The Structure–Function Paradigm Overlooked Ensembles and Dynamic Energy Landscapes: AlphaFold Is Attuned but Is Unable to Address Them

The sequence–structure–function dogma was the touchstone of a generation. It dominated molecular biology for decades. It was introduced by physical chemists who explained that biological macromolecules function when they are folded. Thus, to understand how molecules function, one needs to consider their 3D structures, a transformative paradigm that became a tenet of modern biology. Today, it is broadly recognized that rigid molecules cannot perform a function, leading the way to the appreciation that to sustain life, molecular flexibility is a necessity. That however has not fully translated to the understanding of the powerful concept of the energy landscape.[165] That is, that biomolecules are dynamical objects that are always interconverting between a variety of structures with varying energies,[166] and that this is the origin of allosteric mechanisms.[167−169] This notion of flexibility as interconversion between conformations is critical for understanding biological processes and their regulation, such as protein activation as a shift of the ensemble from the inactive to the active state, how allosteric drugs work, cell signaling, and binding mechanisms through conformational selection rather than induced fit. The conceptual evolution from the classic structure–function paradigm to dynamic energy landscapes of biomolecular function and allosteric mechanisms, poses a challenge to AlphaFold’s powerful predictions. To understand biological regulation, structure should be linked to function through protein ensembles in terms of populations and relative energies, which is the foundation of allostery (Figure ).
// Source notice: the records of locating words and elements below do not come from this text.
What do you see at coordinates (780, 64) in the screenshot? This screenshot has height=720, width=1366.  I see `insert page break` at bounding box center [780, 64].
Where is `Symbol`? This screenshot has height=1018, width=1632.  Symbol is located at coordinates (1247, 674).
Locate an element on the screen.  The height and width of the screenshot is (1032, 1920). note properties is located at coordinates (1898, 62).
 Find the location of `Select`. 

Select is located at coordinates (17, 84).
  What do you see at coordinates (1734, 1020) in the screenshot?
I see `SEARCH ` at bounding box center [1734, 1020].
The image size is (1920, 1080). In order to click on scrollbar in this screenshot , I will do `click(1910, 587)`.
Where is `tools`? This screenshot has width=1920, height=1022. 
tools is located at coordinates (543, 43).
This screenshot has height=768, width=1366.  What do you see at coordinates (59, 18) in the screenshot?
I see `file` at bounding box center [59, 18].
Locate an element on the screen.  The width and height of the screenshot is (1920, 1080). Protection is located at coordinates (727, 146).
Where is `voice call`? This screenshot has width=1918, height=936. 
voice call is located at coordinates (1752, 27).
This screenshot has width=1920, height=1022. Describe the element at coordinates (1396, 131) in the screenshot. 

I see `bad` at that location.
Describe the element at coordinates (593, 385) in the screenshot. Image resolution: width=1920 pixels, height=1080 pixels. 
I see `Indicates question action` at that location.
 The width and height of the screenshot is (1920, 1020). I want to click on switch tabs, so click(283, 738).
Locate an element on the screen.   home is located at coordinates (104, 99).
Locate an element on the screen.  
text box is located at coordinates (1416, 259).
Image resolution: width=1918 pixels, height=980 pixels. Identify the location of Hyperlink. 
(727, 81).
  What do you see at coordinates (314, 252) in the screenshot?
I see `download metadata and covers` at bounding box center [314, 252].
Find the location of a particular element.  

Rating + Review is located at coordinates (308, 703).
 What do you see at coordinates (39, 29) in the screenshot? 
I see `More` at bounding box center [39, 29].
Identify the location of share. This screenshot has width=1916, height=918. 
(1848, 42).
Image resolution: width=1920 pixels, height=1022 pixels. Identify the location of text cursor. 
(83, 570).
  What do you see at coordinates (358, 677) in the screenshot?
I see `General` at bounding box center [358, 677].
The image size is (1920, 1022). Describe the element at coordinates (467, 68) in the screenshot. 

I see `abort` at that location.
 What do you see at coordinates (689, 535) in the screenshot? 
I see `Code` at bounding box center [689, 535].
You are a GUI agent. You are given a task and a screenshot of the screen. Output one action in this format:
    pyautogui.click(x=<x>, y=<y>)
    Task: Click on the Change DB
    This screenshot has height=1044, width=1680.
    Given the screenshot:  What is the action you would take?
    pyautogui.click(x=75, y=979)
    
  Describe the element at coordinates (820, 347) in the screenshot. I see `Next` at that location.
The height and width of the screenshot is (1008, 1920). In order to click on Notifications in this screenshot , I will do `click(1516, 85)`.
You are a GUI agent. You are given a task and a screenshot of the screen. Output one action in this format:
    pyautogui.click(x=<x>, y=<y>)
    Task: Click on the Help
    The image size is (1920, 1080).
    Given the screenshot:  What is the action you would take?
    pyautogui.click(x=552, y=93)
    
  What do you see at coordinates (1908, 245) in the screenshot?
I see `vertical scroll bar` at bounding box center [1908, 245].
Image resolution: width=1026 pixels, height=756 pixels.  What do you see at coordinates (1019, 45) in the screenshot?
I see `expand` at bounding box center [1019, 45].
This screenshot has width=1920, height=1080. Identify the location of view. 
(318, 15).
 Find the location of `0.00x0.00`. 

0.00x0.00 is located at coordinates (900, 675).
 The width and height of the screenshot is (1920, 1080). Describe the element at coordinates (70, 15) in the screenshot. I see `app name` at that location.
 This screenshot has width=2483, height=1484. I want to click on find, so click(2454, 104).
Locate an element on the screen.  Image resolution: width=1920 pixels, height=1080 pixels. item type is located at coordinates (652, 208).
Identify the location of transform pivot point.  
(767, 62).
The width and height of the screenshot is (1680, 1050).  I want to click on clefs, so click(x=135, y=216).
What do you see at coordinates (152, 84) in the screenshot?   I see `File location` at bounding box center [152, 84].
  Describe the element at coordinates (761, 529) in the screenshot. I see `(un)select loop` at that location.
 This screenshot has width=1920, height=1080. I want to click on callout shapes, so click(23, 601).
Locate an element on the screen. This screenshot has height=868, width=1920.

Despite its transformative power and vast broad impact, the AlphaFold predictions are unable to address it directly. It is only through their sampling that this functional aim can be accomplished.
Figure 2

Structural ensembles for B-Raf activation. The snapshots for B-Raf kinase domains (top panels) are generated from the protein databank (PDB). The representative inactive OFF-state conformation (PDB ID: 3SKC) and active ON-state conformation (PDB ID: 6UAN) are highlighted in blue and red, respectively. The free energy landscape of B-Raf kinase domain depicting the population shift from OFF-state to ON-state upon activation (middle panel). Highlighted activation segments of αC-helix and A-loop representing the side by side comparisons between the single structure predicted by AlphaFold and the representative B-Raf conformations of both inactive OFF-state and active ON-state (bottom panels). The AlphaFold structure falls into neither the active ON-state nor the inactive OFF-state.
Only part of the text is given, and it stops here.